I have chosen COO as an example because it has other lessons to teach. Note the lines labelled "48% above S2". What we have   done here is to ask the question "how high did the previous bull leg (the one peaking near a cumulative volume = 100) go when   expressed as a percentage above its secondary support (S2)"? This turned out to be 48%. We then apply the same percentage (what I call the "greed factor") to the S2 for the next leg to obtain a (moving) price target. Sure enough, the peak of the next leg occurs where anticipated, although I hasten to add that the agreement is seldom this precise!

We are exploiting the circumstance that successive bull moves are frequently self-similar when viewed in the context of the S/R   hierarchy. Thus, if price excursions are measured relative to the theoretical support levels, different bull moves can be directly   compared notwithstanding the fact that they may occur over vastly different scales of cumulative volume.

To pursue this point further, in the second figure we present a magnified view of the bull move peaking near cumvol=100. Plotted   on the figure is a fourfold hierarchy of support levels and the primary resistance level launched at the peak. The important point to   note is that although we are only dealing with 54 days of data (between cumvol= 70 and 125), there is nevertheless exhibited the   same hierarchal structure that one finds in charts extending over several years. In other words, the zigzags in price behavior that   one observes on short time scales have the same structure (in S/R hierarchal terms) as that seen on long time scales.

Task to complete:
Rewrite everything in the support-level passage from "I have chosen" down to "seldom this precise!", using "target multiplier" in place of "greed factor". Work from the support-level passage alone.

Given material:

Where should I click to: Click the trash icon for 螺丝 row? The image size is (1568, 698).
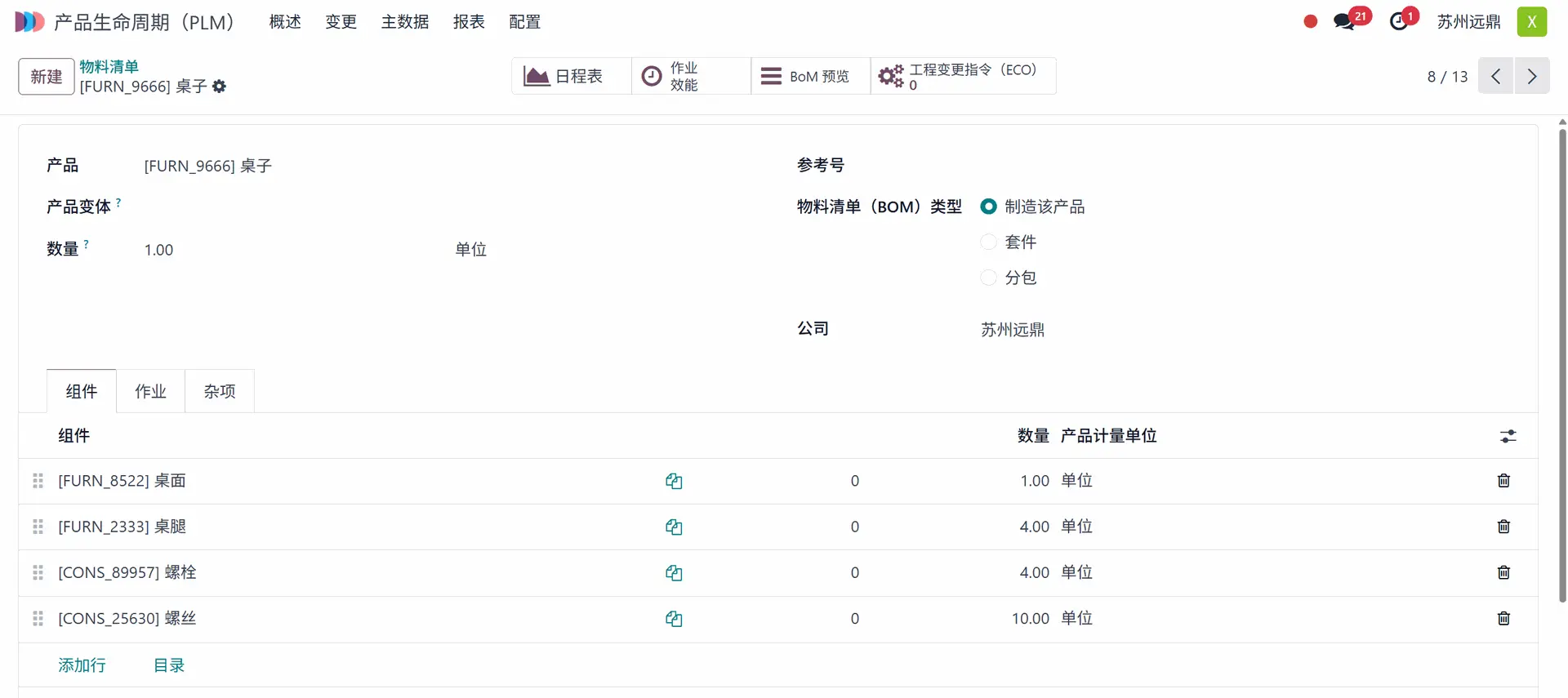pos(1503,619)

Expected answer:
I have chosen COO as an example because it has other lessons to teach. Note the lines labelled "48% above S2". What we have   done here is to ask the question "how high did the previous bull leg (the one peaking near a cumulative volume = 100) go when   expressed as a percentage above its secondary support (S2)"? This turned out to be 48%. We then apply the same percentage (what I call the "target multiplier") to the S2 for the next leg to obtain a (moving) price target. Sure enough, the peak of the next leg occurs where anticipated, although I hasten to add that the agreement is seldom this precise!